WHAT THE EXERCISE ASKS:
Make an exact transcript of the lines in the data below, starting with the one containing "Task: Click the Hierarchy navigator icon" and going on through the one containing "Given: Switch to the Analysis ribbon tab", with both included and the pictures left out.

RAW DATA:
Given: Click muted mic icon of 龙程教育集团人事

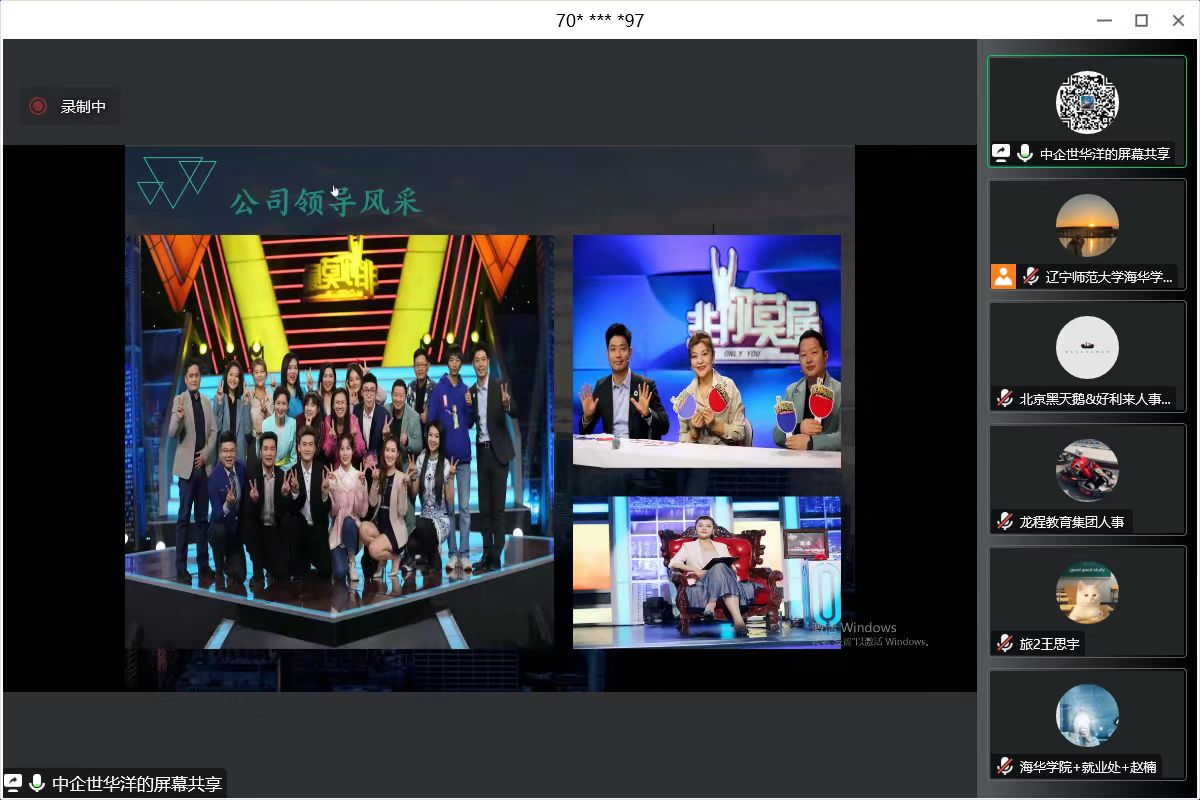Looking at the screenshot, I should (1005, 521).
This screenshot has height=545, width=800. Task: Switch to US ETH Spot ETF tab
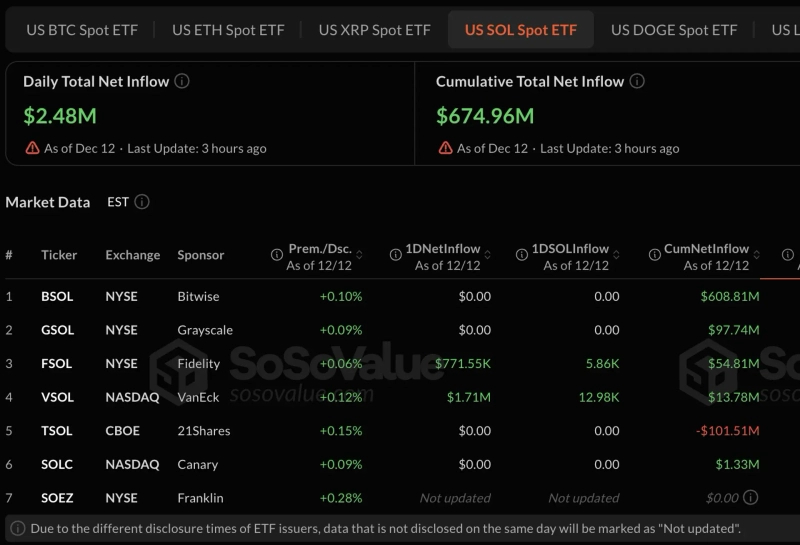tap(228, 30)
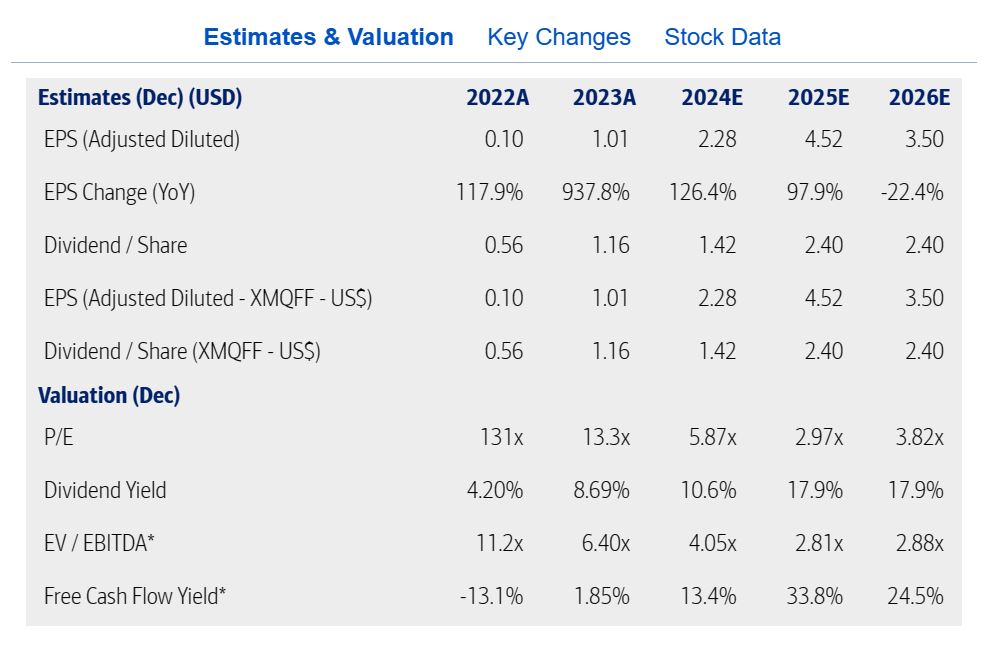Screen dimensions: 992x649
Task: Click the -22.4% EPS change value
Action: point(912,192)

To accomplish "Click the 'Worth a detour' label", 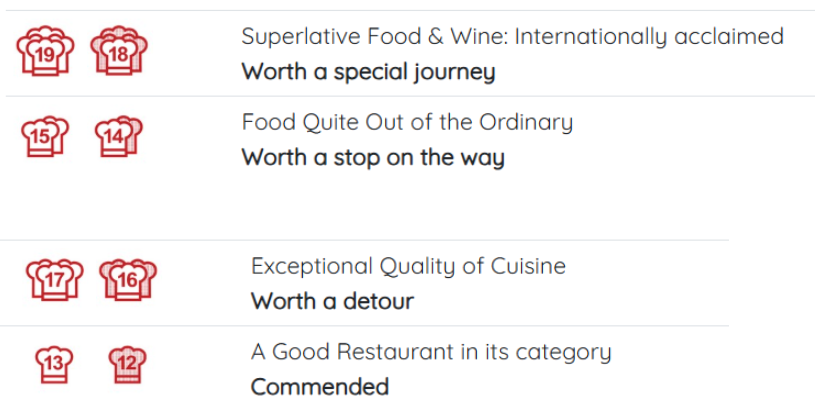I will [332, 301].
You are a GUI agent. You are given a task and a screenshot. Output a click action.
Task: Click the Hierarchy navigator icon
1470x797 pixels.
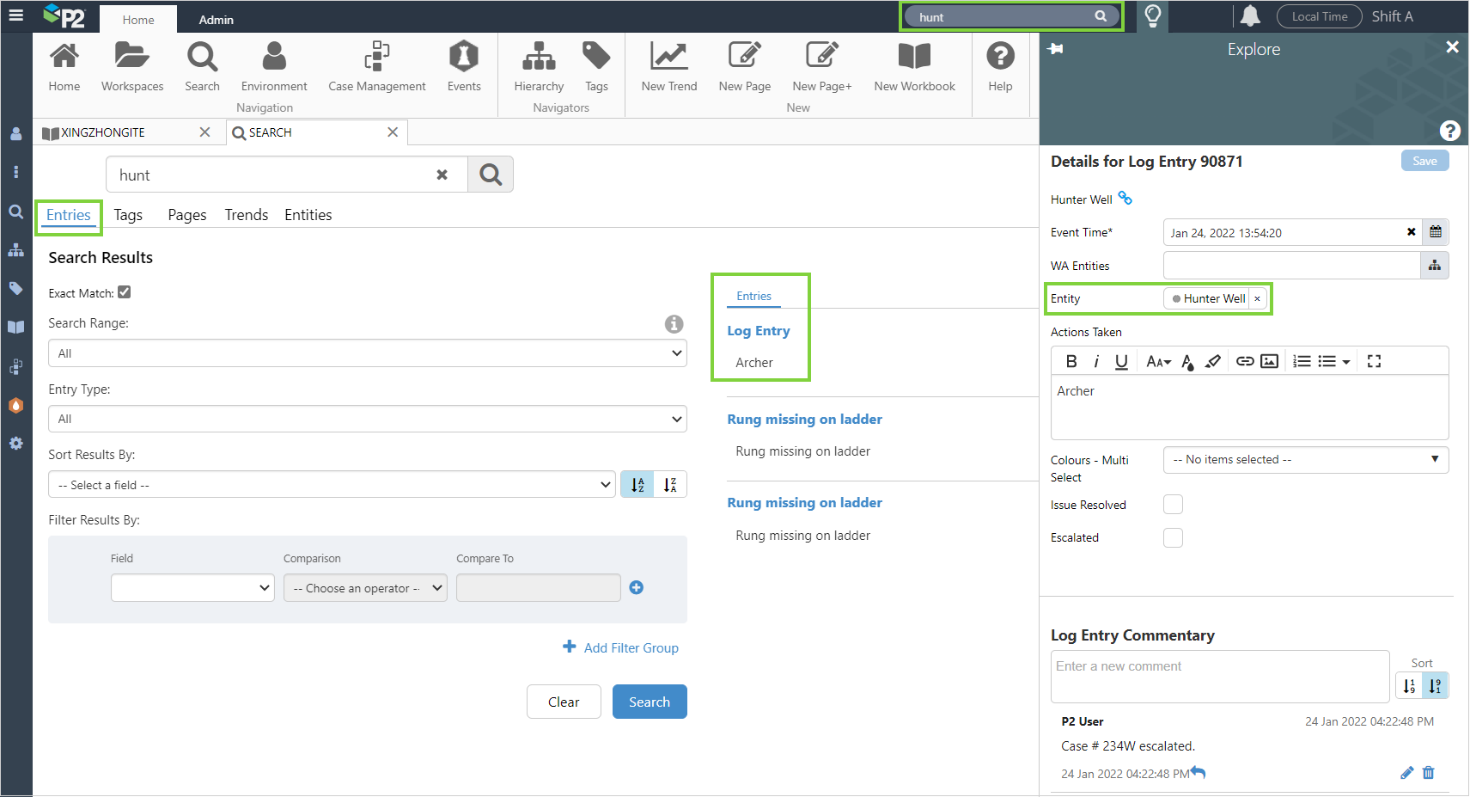[x=539, y=66]
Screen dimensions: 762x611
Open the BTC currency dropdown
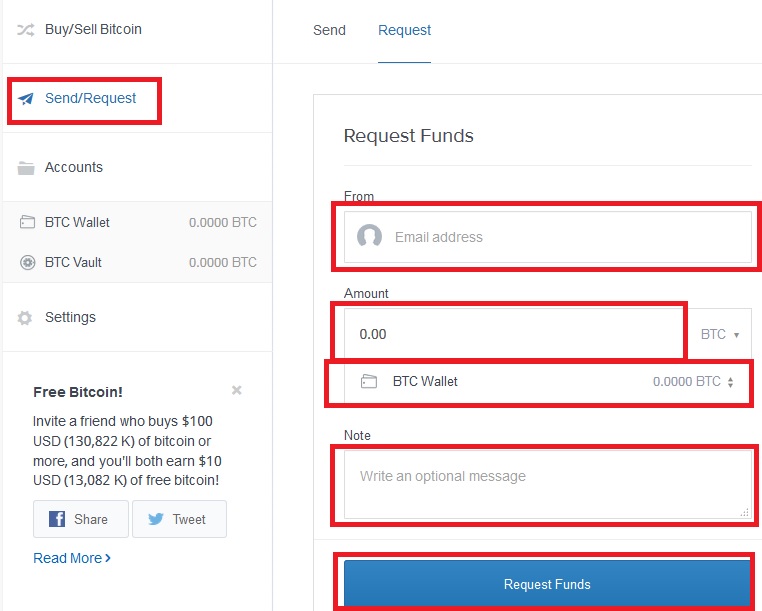pos(720,334)
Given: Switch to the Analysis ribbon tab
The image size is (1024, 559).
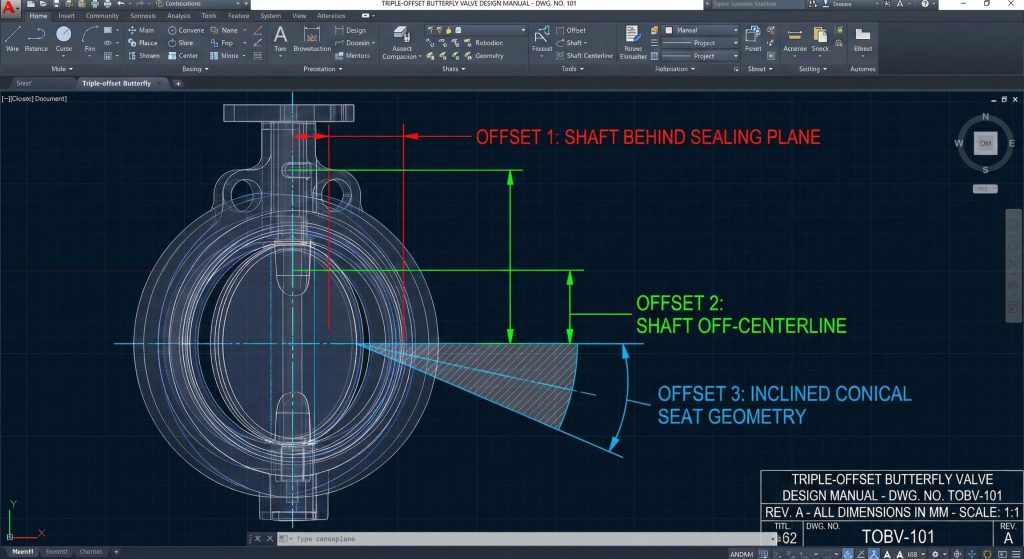Looking at the screenshot, I should [179, 16].
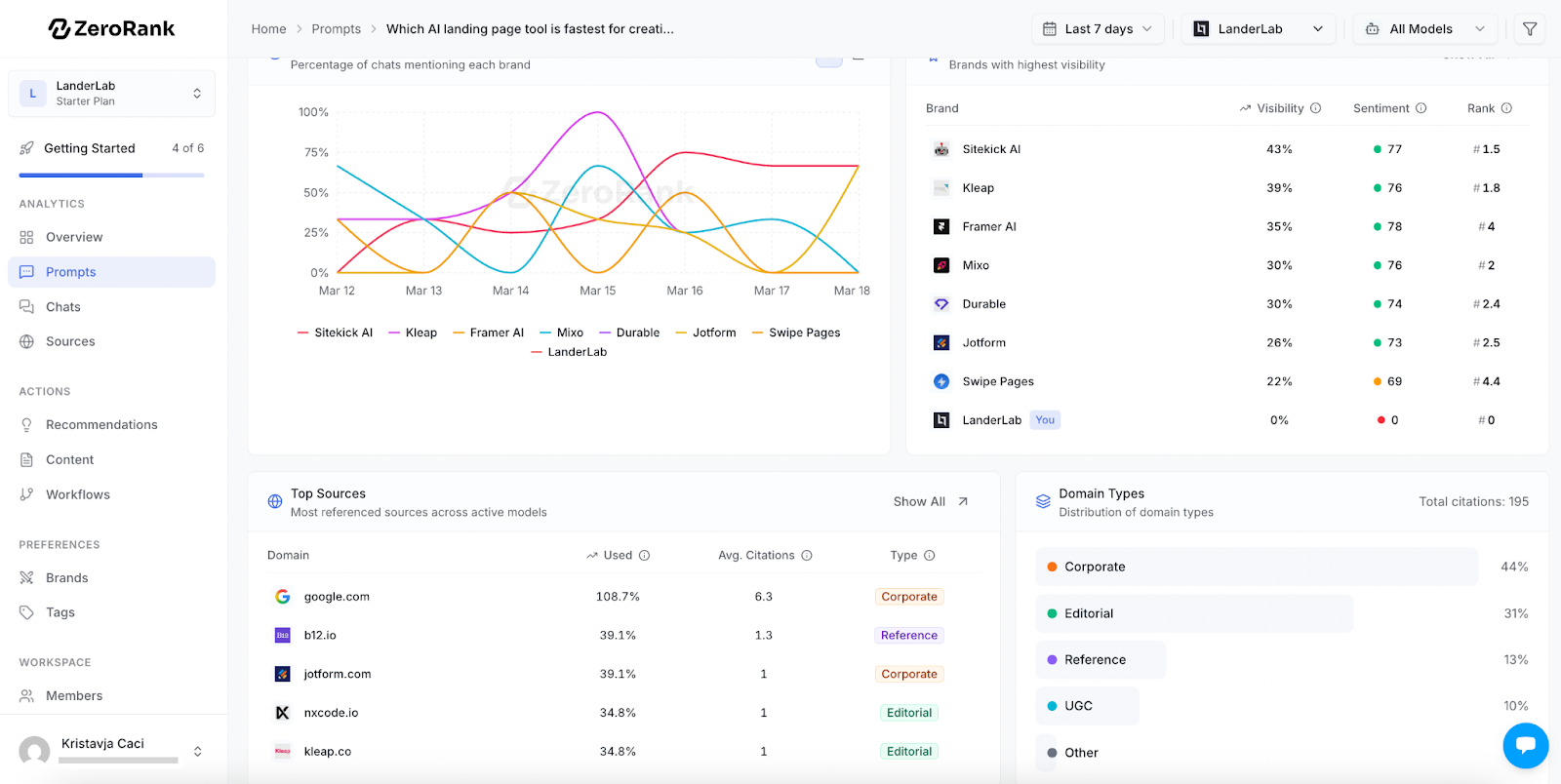Screen dimensions: 1561x784
Task: Click the Visibility info icon
Action: coord(1315,108)
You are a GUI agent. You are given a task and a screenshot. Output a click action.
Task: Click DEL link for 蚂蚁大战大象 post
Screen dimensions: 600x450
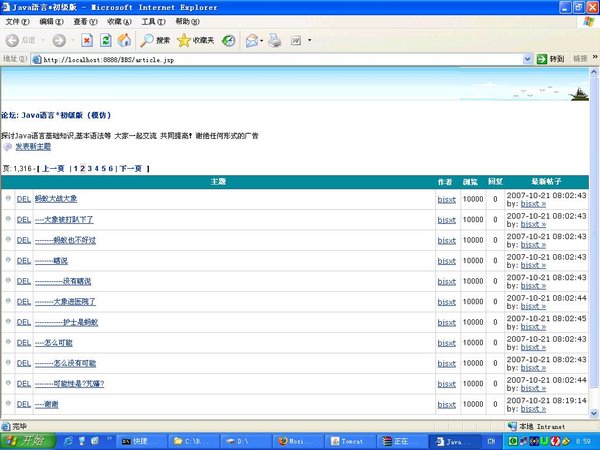point(23,199)
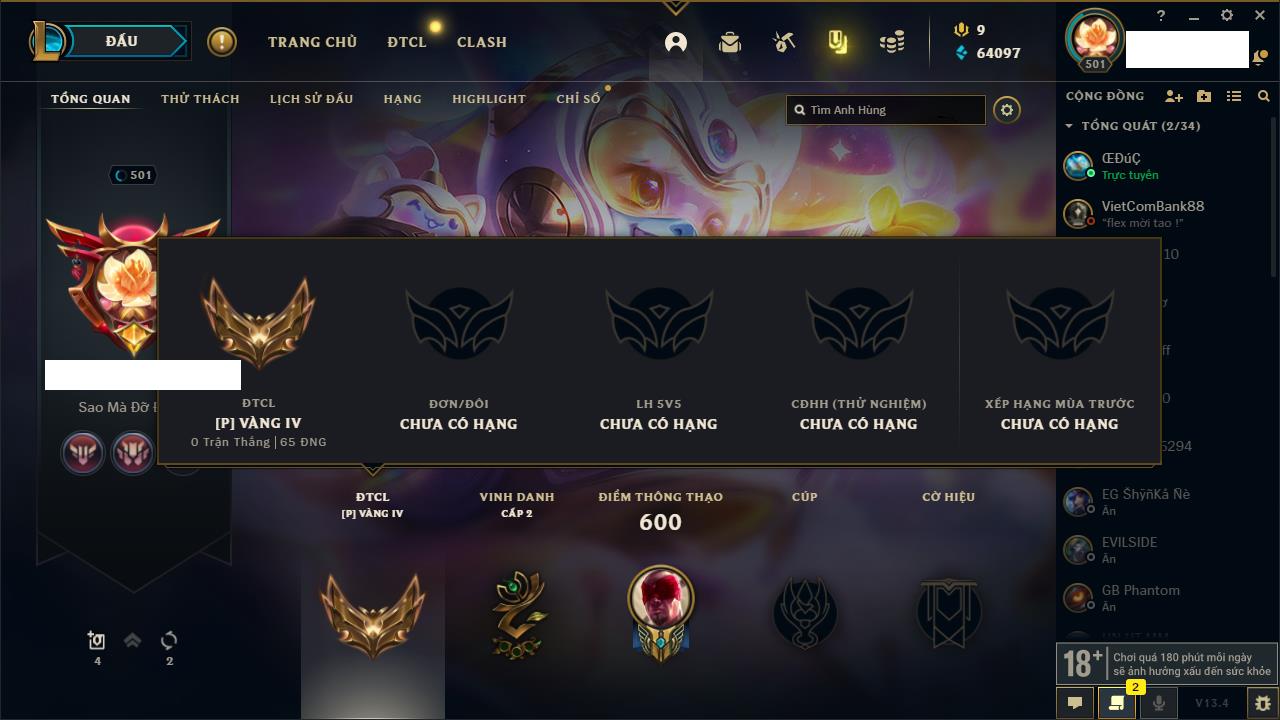The image size is (1280, 720).
Task: Open the profile icon in top navigation
Action: point(676,42)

SOLUTION:
Task: Click the Hierarchy navigator icon
1470x797 pixels.
[x=539, y=66]
Screen dimensions: 762x611
Open the BTC currency dropdown
pos(720,334)
Given: Switch to the Analysis ribbon tab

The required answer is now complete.